EXERCISE:
Beginning with the line that holds "This screenshot has width=944, height=413." in the data below, give again every line through the one that holds "Screen dimensions: 1051x1148", exactly as written.

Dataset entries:
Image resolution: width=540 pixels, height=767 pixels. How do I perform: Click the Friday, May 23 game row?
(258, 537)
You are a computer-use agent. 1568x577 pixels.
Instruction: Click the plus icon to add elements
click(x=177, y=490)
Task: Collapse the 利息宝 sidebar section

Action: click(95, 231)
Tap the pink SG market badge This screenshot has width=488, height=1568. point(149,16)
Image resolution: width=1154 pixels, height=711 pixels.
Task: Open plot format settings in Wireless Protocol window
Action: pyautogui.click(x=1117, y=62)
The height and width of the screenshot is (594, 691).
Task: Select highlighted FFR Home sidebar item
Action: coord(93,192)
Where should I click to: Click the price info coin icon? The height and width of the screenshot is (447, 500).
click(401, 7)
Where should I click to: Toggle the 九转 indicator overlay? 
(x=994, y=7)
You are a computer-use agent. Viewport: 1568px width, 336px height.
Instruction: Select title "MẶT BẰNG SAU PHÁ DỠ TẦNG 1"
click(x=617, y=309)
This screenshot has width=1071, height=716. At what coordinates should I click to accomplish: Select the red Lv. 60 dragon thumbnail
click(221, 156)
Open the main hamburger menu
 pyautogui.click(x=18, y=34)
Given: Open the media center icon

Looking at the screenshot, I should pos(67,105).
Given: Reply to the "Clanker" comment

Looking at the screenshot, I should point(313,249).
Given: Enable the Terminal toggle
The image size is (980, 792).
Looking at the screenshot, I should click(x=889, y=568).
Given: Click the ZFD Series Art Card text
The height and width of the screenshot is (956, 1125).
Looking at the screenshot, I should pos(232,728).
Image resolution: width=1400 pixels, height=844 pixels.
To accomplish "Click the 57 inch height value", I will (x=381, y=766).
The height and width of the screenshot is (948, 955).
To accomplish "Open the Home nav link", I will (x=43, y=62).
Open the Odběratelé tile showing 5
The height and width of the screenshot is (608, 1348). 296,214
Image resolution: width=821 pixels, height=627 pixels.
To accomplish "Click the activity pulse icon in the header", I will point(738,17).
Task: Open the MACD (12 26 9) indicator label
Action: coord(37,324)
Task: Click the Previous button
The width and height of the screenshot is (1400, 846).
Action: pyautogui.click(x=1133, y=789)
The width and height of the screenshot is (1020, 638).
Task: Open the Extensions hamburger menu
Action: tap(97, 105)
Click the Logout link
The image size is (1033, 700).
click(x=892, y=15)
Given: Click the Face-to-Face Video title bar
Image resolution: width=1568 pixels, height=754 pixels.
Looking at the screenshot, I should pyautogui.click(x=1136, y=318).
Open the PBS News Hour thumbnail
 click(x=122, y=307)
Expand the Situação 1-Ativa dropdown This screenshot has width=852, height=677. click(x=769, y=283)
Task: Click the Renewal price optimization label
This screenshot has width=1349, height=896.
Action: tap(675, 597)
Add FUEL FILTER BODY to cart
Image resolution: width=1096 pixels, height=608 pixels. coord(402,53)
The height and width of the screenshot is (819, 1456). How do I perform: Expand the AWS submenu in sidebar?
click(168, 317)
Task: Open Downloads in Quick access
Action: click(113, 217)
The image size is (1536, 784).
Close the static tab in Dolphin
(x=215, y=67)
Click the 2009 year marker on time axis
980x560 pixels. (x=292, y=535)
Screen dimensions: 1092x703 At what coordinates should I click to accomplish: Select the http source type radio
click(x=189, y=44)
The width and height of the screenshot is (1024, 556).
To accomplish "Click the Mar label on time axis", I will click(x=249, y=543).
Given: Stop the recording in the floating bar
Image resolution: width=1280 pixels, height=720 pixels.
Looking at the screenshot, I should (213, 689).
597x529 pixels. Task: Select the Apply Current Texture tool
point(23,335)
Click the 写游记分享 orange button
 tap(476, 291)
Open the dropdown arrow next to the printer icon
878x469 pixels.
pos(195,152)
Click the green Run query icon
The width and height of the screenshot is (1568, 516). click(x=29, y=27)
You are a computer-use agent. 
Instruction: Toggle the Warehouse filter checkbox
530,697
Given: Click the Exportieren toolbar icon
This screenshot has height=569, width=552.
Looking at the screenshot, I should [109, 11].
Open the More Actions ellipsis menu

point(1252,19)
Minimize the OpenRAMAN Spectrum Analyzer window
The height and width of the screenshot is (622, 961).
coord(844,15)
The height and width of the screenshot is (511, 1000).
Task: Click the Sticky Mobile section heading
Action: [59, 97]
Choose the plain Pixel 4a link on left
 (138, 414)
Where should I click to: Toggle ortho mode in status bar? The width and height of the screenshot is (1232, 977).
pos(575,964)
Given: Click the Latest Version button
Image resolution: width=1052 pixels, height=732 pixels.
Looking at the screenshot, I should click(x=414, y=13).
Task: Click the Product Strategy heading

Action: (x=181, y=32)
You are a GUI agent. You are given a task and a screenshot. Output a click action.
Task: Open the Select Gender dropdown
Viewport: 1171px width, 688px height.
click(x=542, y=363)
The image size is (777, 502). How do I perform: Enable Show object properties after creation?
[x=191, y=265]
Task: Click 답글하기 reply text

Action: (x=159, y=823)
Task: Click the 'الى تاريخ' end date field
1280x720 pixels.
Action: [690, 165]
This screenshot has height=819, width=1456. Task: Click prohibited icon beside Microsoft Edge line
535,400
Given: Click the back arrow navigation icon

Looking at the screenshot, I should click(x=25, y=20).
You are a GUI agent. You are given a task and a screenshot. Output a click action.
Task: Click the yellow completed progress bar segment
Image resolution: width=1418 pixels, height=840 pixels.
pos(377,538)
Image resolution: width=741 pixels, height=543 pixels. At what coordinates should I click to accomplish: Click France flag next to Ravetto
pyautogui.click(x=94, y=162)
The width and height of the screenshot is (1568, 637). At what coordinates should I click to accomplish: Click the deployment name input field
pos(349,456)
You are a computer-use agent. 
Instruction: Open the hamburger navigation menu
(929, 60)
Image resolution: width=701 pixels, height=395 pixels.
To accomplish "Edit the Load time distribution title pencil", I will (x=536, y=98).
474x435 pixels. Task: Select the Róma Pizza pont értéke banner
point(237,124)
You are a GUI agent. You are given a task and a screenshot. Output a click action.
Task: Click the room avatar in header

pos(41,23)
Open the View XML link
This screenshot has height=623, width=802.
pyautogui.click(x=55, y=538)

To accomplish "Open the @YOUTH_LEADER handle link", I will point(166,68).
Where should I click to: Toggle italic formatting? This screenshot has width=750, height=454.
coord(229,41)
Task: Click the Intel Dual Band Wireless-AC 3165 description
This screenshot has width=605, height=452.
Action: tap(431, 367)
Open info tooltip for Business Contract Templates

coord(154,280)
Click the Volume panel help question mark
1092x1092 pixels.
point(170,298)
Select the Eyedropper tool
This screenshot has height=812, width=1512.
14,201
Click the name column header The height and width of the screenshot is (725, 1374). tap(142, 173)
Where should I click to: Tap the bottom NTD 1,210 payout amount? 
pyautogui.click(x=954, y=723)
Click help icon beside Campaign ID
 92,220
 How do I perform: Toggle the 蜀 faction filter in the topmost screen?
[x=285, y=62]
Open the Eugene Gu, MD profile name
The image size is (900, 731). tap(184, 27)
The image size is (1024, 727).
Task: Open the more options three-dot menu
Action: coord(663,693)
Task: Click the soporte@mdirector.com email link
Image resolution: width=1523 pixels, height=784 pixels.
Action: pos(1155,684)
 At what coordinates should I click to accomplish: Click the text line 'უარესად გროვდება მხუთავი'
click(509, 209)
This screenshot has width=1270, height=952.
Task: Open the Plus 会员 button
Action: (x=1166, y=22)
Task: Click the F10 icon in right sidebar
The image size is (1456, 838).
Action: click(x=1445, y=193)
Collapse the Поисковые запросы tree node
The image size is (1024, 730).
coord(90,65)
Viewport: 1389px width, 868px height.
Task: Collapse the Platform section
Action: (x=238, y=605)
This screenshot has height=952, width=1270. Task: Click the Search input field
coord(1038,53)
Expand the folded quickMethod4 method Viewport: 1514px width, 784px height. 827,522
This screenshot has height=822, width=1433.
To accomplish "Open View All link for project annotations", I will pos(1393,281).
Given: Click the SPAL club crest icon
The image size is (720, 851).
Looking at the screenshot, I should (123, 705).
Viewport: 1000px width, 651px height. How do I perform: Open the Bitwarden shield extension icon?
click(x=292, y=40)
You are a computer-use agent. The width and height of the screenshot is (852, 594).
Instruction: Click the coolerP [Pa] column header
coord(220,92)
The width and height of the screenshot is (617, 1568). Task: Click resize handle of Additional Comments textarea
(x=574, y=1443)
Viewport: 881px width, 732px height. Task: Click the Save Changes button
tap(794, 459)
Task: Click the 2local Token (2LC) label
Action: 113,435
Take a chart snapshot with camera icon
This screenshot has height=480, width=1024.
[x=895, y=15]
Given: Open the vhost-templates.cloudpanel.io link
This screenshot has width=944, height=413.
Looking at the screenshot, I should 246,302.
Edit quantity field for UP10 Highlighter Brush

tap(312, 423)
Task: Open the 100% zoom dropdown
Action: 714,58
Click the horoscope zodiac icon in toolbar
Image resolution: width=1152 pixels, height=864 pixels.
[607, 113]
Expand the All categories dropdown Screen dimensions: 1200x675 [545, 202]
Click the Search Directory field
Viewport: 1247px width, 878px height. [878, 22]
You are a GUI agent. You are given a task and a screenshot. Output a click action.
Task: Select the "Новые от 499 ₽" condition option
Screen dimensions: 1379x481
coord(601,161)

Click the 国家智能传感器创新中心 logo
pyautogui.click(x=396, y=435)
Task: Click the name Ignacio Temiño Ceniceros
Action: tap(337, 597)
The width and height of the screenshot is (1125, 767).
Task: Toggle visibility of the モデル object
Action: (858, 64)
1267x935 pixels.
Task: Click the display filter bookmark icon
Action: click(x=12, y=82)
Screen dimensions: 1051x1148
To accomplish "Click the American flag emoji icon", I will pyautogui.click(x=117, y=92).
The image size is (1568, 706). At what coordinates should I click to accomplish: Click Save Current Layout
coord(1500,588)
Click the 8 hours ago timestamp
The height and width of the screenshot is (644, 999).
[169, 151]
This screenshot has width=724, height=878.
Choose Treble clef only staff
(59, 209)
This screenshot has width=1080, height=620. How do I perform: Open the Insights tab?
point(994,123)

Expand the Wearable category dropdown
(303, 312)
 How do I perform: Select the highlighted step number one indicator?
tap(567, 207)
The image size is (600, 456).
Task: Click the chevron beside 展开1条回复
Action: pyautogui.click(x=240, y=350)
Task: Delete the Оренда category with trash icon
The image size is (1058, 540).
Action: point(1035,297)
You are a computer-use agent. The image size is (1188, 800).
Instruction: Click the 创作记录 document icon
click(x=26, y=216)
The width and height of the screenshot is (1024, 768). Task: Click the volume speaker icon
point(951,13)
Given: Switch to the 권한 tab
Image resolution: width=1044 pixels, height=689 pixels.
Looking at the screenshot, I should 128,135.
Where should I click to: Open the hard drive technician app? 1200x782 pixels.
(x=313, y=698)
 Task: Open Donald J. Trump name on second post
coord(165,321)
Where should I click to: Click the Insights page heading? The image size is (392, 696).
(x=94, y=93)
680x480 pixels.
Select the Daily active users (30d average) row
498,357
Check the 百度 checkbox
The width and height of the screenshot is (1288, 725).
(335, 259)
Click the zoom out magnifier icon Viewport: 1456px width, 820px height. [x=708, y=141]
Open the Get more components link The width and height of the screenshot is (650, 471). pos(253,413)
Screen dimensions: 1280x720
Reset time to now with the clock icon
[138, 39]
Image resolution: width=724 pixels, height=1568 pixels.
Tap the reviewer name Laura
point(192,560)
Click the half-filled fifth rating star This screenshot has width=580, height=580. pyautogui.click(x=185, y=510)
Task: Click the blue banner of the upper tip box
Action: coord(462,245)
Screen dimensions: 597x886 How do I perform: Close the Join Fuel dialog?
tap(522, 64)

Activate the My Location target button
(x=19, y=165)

RESPONSE FOR THIS EXERCISE:
This screenshot has width=944, height=413.
Looking at the screenshot, I should 246,302.
Edit quantity field for UP10 Highlighter Brush

tap(312, 423)
Task: Open the 100% zoom dropdown
Action: 714,58
Click the horoscope zodiac icon in toolbar
Image resolution: width=1152 pixels, height=864 pixels.
[607, 113]
Expand the All categories dropdown Screen dimensions: 1200x675 [545, 202]
Click the Search Directory field
Viewport: 1247px width, 878px height. [878, 22]
You are a GUI agent. You are given a task and a screenshot. Output a click action.
Task: Select the "Новые от 499 ₽" condition option
Screen dimensions: 1379x481
coord(601,161)

Click the 国家智能传感器创新中心 logo
pyautogui.click(x=396, y=435)
Task: Click the name Ignacio Temiño Ceniceros
Action: tap(337, 597)
The width and height of the screenshot is (1125, 767).
Task: Toggle visibility of the モデル object
Action: (858, 64)
1267x935 pixels.
Task: Click the display filter bookmark icon
Action: click(x=12, y=82)
Screen dimensions: 1051x1148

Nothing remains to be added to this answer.